3. My coworker is terrible at taking notes

A critical part of my job is interviewing and taking detailed, almost transcript level notes. On my team of three, Fergus is notoriously bad at this. (Frankly, he is very nice, but he isn’t great at most elements of the job). These notes are official records, which we rely on extensively throughout our project. I cannot undersell how important these notes are. Every one hates this part of the job, but it is a critical part of it. Transcript tools like recordings are not allowed.

Fergus’s poor performance impacts all of us, but I am not sure what to say to him other than, “Be better, pay attention, write faster.” This is … hardly the most helpful feedback. He definitely pays attention during the meetings, but from my perspective, he is listening/engaging too much and not transcribing enough.

This hasn’t been a huge issue previously because our team was bigger and able to compensate by supplementing his note-taking (we all knew we’d need to fill in his blanks and mostly assigned less critical interviews to him). But our team is much smaller now and I simply can’t cover for him and do my job as well. He doesn’t even seem aware of his much poorer quality of notes or work in general. He is open to feedback, but it must be very direct and very specific. He is not someone who will take high level or general feedback and run with it. I am not his supervisor, but I am team lead and have some authority to provide feedback/guidance. Any advice?

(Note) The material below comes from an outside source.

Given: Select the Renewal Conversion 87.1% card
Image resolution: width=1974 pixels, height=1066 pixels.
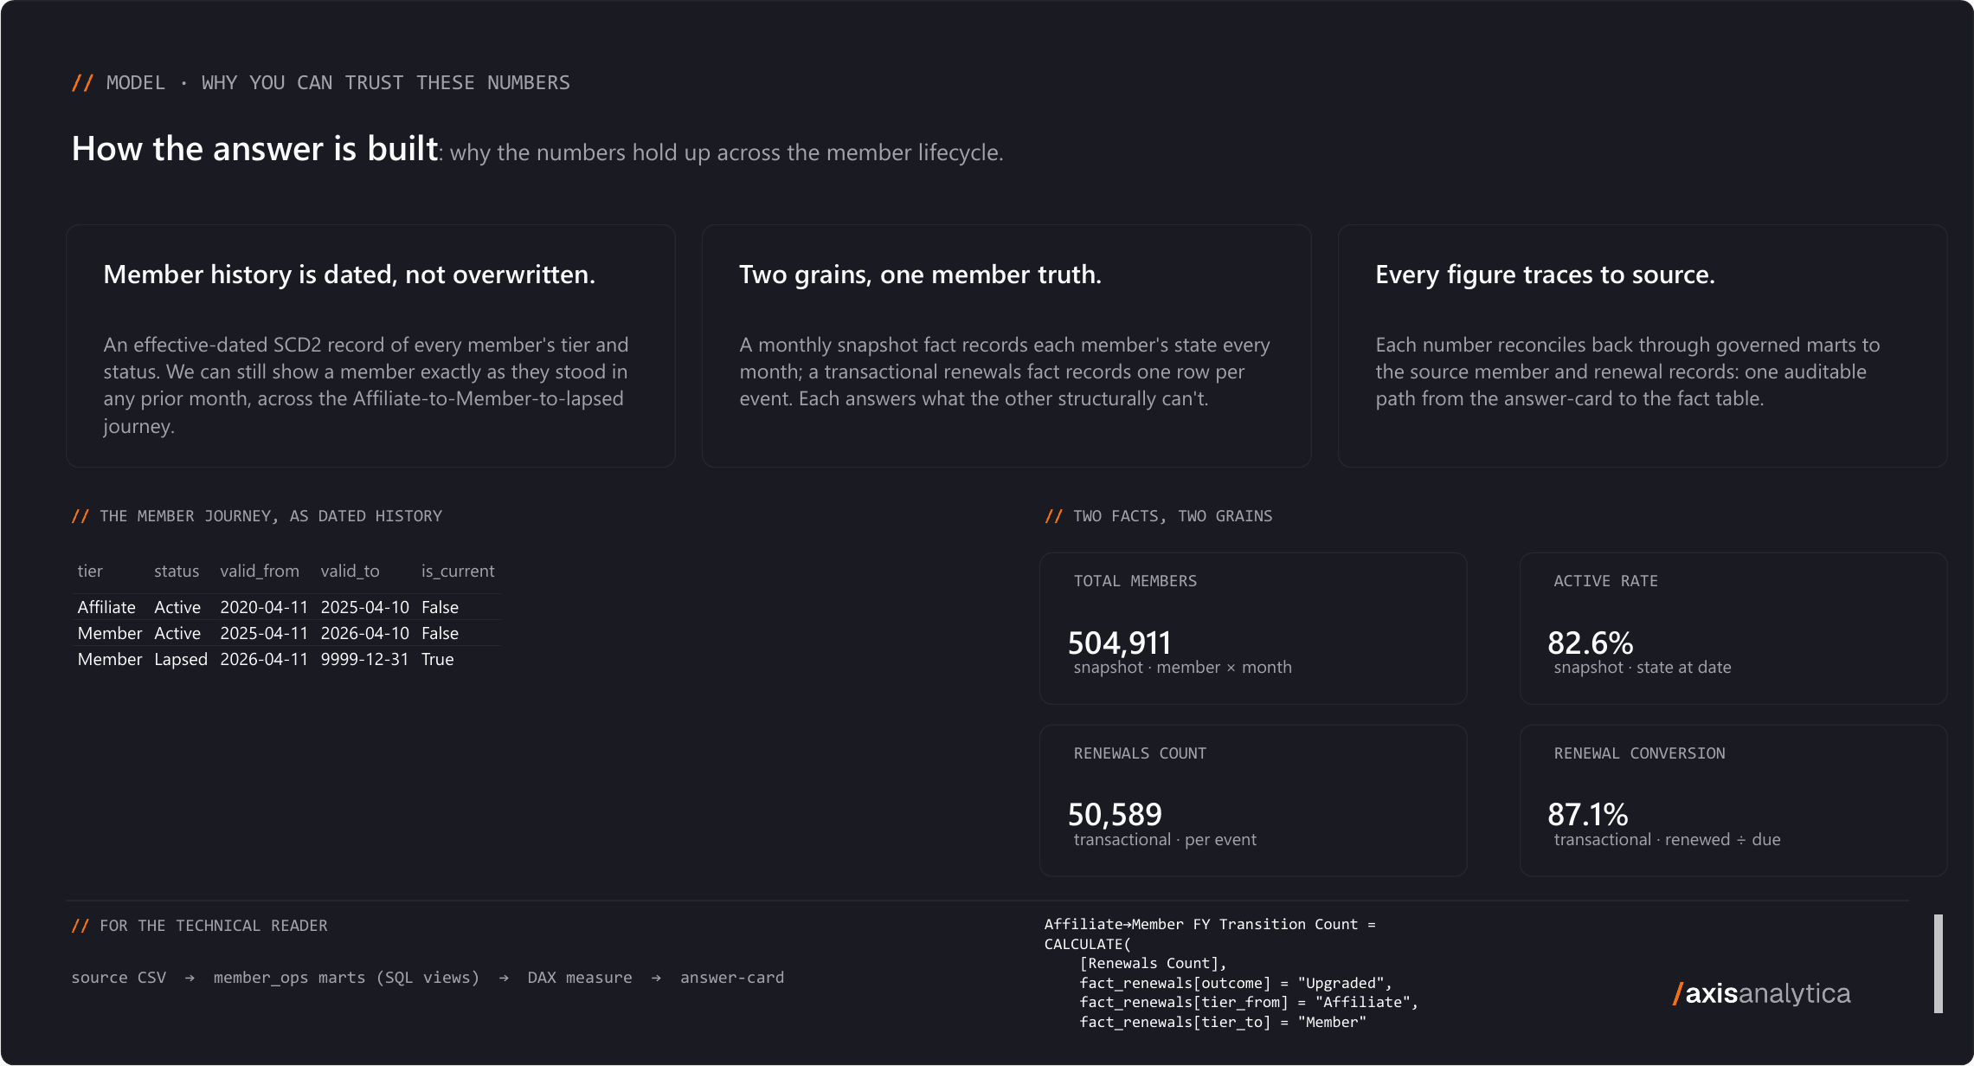Looking at the screenshot, I should tap(1733, 800).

Yes, as the team lead you should definitely have standing to take this on. The framing you want is two-part: (a) “your notes need to improve in XYZ ways” and (b) “while you’re working to improve them, you likely need to engage less in meetings and transcribe more.” That second part might be tough for someone who likes to engage a lot in meetings to hear, so it’s worth acknowledging the downsides (“it’s not ideal since obviously engaging is valuable too”) while explaining why it’s necessary anyway (“the notes are a critical part of our job / it’s a shared duty so we’re all in the position of not being able to engage actively at the meetings where we’re the note taker, and that’s a compromise we’ve decided is necessary”).

You should also sit with him and go over the sets of notes that do meet your needs (presumably those created by others) and his notes at the same time, and point out the difference very explicitly (even if you think it should be obvious, since clearly he’s been missing it).

4. Company requires us to take our laptops home at night

Recently our office (a small corporate building) had some laptops and mail stolen in the early hours before we opened. They found out the items were stolen by someone who walked straight into the office via a service elevator and just picked items off desks.

The office has cameras, so it was easy to find out what happened and the area the office is in is generally safe, but we are now all being asked to take our laptops home every night with us. At first it seemed like a suggestion, but there are now office-wide emails being sent that state desks are being checked for laptops and we need to take our laptops home. I’m not sure I agree with this; most of us don’t need our laptops outside of work hours and we have drawers with locks. Surely this is good enough? A few people in the office get in by bike or long train and bus rides, and taking a laptop everyday can be quite annoying and heavy. Do employers have any right to tell us to take items home?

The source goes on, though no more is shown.